Capability to augment insights and generate intelligence: Beyond what’s stipulated in the user workflow, the co-pilot may integrate with additional systems of insights such as databases to store historical records from transactions, to generate unique insights over the course of the usage of the product. For eg. A sales co-pilot summarizing meetings across a customer lifecycle also has the capability to augment insights across customers regarding common pain points as it pertains to product usage and product features requested across the customer base which then becomes a massively helpful data point for product development teams.
Addressing fragmentation across market segments: Certain co-pilots may operate in verticals / use cases that have a highly fragmented source tools used by the customer across market segments. For example, HR tools may largely vary from Gusto in SMBs to Workday & ADP in enterprise customers. Depending on the target market for the co-pilot, the fragmentation of system creates a requirement to build a large amount of integrations, thus adding complexity. Effective co-pilots are the ones who are able to address such fragmentation, if it exists and prioritize the right set of systems for their target market segment.

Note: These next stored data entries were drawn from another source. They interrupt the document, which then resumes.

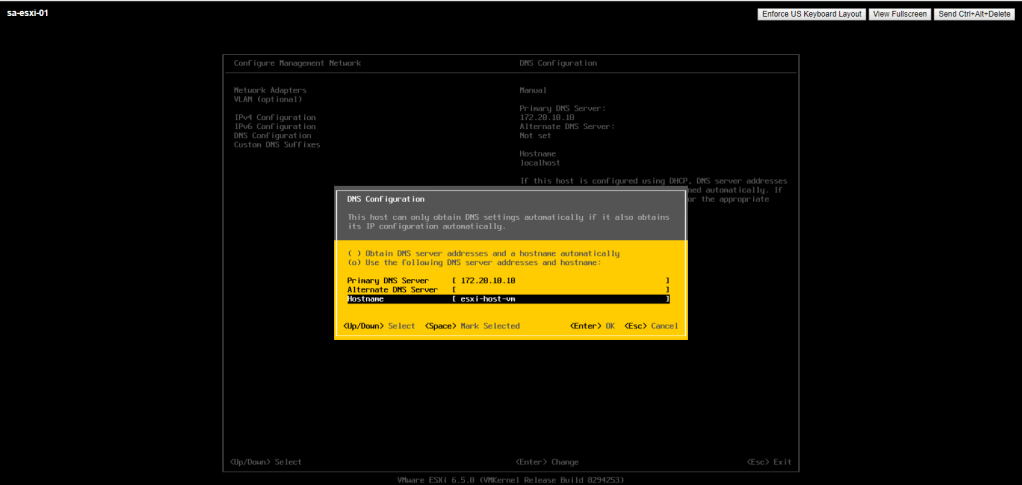The image size is (1022, 485).
Task: Click into the Primary DNS Server field
Action: [560, 281]

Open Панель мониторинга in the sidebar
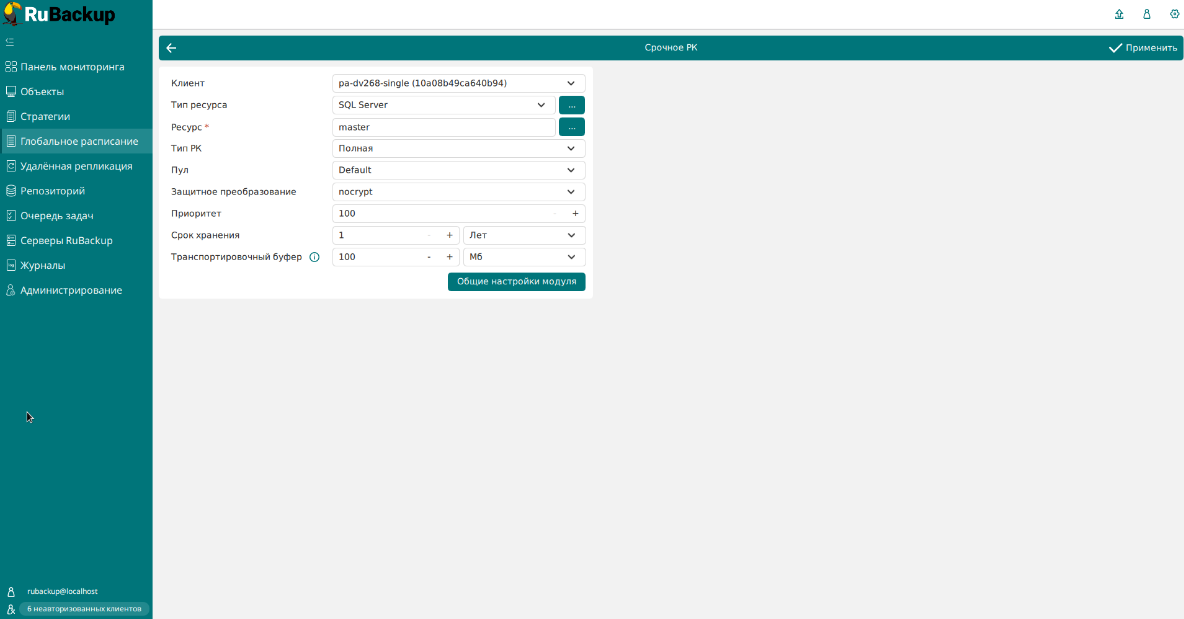pyautogui.click(x=72, y=67)
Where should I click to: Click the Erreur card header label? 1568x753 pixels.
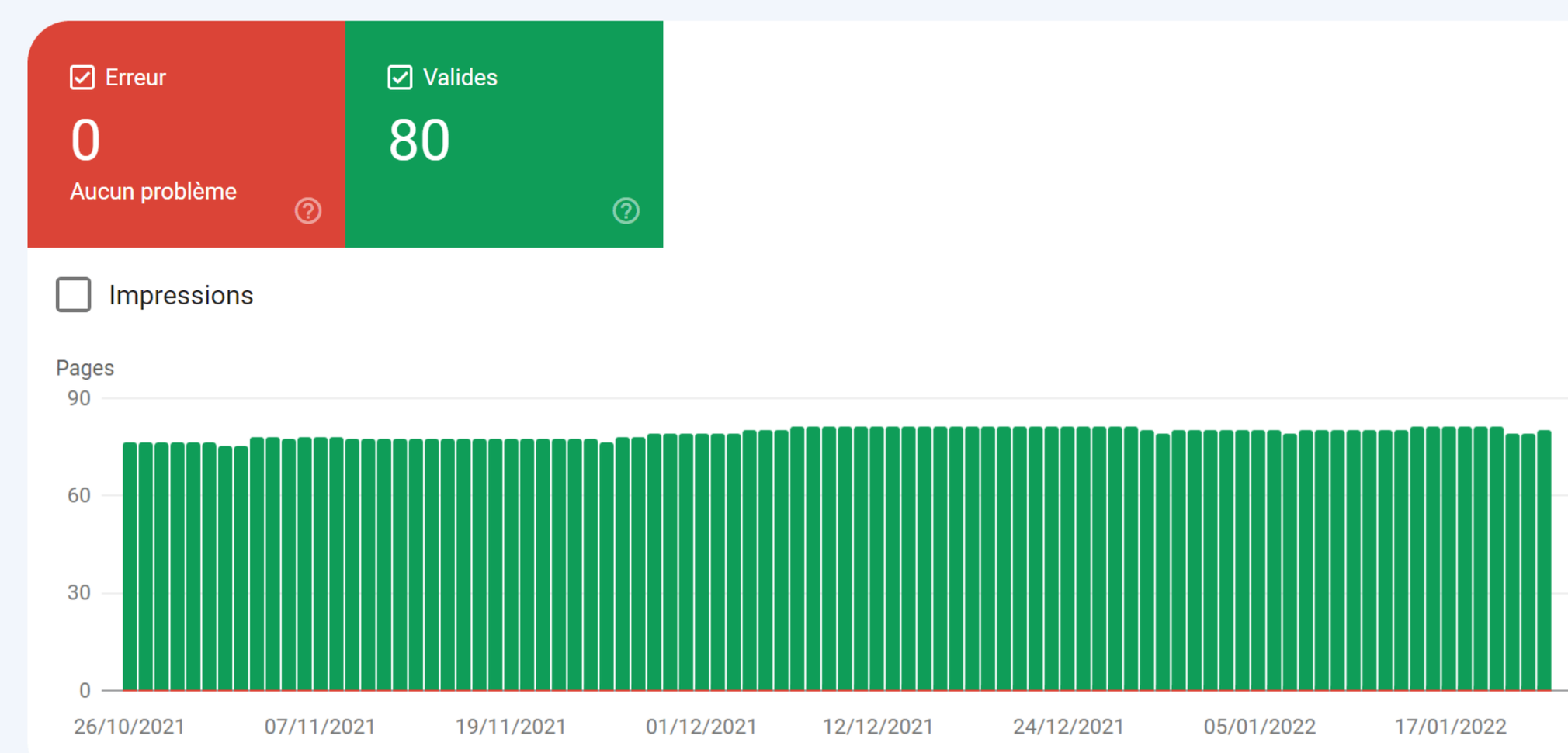pos(135,77)
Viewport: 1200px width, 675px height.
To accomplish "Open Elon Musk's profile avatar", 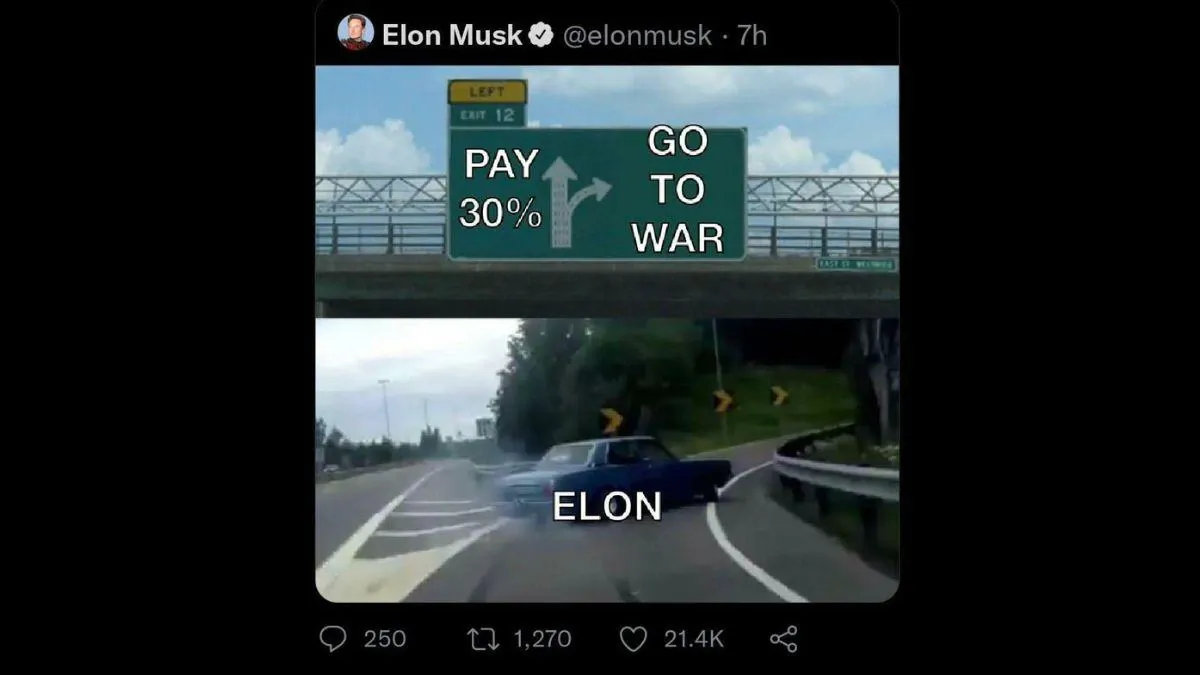I will click(x=355, y=33).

Conclusion & Looking Forward
The above can be leveraged as a great starting point for potential customers, investors, or product companies developing the co-pilot to deeply understand its product market fit, and rate the planned design based on the above focus areas by answering the set of questions in the Coda document. In part 2, I focus on areas such as implementation, security, compliance, customization and ecosystems which will further strengthen the assessment from a total cost of ownership perspective. In my final article, I will purely focus on the business case lens including hard and soft dollar metrics, which are majorly responsible for governing buying decisions for such enterprise co-pilots.